This article by Bill Lewis, Consultant at BWB, was originally published here and is reproduced with his permission
Corporation tax poses significant challenge to charities of all sizes – here are some of the common bear traps and how to avoid them…
There are many tax exemptions available to charities – their income from primary purpose trading, property, investments, fundraising and gifts are usually exempt from tax. However, because they are used to operating tax free they often forget that corporation tax is still payable on many sources of income. The following are my top 10 common examples of taxable income.
- Charities often forget that the trading tax exemption only applies to income from their primary charitable activities and wrongly think that any trading they carry out is tax exempt. For example, tax will be payable on the sale of used cars even though the profits are used charitably.
- If your objects involve the care of the elderly, your income from care of children will be liable to tax on its profits even though they are both charitable activities. This is because the tax exemption only applies to income from your primary purposes, and does not apply to income from wider charitable activity.

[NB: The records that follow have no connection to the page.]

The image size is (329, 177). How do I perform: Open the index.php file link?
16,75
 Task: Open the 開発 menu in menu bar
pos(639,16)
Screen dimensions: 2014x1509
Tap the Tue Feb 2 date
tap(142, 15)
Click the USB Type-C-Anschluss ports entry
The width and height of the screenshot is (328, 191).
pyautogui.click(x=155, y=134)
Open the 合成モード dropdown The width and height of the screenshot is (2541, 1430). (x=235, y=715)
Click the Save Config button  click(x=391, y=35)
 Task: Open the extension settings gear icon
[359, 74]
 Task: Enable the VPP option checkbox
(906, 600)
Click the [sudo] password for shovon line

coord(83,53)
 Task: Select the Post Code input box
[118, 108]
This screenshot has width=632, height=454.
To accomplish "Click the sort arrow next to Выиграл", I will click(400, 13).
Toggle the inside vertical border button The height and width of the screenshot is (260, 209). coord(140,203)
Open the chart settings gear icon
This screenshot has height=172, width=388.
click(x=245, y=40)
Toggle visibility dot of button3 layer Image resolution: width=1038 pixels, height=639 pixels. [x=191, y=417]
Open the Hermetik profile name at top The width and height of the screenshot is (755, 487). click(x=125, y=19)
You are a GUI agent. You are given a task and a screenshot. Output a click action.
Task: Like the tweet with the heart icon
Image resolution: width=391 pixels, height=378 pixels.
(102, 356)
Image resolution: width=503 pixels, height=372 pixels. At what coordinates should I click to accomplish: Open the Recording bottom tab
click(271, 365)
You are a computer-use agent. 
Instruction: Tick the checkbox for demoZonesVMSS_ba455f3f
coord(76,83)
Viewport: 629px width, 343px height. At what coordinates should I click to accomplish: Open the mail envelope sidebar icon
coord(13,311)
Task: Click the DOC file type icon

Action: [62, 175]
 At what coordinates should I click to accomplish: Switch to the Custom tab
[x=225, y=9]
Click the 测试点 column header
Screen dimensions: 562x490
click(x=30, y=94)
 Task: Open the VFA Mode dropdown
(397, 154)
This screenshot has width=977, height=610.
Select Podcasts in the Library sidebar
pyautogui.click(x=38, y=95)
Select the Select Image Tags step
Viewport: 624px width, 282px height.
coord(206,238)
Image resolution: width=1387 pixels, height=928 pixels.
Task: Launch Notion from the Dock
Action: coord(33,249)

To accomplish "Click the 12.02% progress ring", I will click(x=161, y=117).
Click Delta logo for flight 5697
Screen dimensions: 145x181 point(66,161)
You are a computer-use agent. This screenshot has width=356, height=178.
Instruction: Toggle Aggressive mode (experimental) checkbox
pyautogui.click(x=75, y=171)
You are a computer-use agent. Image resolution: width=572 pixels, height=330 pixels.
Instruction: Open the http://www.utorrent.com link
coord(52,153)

It is always worth examining your objects before undertaking a new source of charitable activity to ensure you can undertake it tax free. Some charities have very wide objects in part for this reason.
- While trading that is ancillary to the primary purpose trading is also tax exempt, wider more loosely connected trading is not. For example, a theatre bar only available to paying attendees at a play is tax exempt. A theatre bar open to anyone whether attending a performance or not is not tax exempt.
- Not all fundraising is tax exempt fundraising. There are specific limits in the rules governing the number and type of events that can be held (no more than 15 events of the same type in the same location per year).
- Note that when making grants overseas the law says you need to take the steps that HM Revenue & Customs deem as reasonable in the circumstances to ensure that a payment is spent charitably. Fail to take those steps and corporation tax can be charged on the value of the grant paid!
- A donation that requires you to give recognition of the donor is generally not a donation but is a sponsorship fee subject to tax. Instead negotiate a separate payment for sponsorship rights ensuring that the bulk of the payment received is still a donation.
- Similarly, a payment from a corporate supporter that allows them to display and use your logo and brand is regarded as taxable non-charitable trading.
- Overage payments are not exempt from tax. If you sell land and use the proceeds charitably the proceeds are exempt from tax. However, if you are entitled to additional overage payments, i.e. bonuses following the successful development of the land, then this is taxable.
- Development of a tax exempt income stream into something else can cause problems. So, for example, while hiring rooms can be income from property exempt from tax, the provision of catering, equipment and overnight accommodation is not exempt from tax.
- The sale of goods donated to a charity is tax exempt fundraising. The sale of new goods, often in the same charity shop, is not. Careful monitoring of sales is required to differentiate between the two.
There is a general trading tax exemption worth up to £50,000 of non-charitable trading income that might save the day and which is very helpful for smaller charities. Otherwise I usually recommend that taxable activities are run through a trading company that gifts its profits to the charity. The £50,000 exemption is then a safety net for the unforeseen.
But the main way of avoiding bear traps is planning – examine new activities before they start and route through the trading company where needed to avoid nasty tax surprises.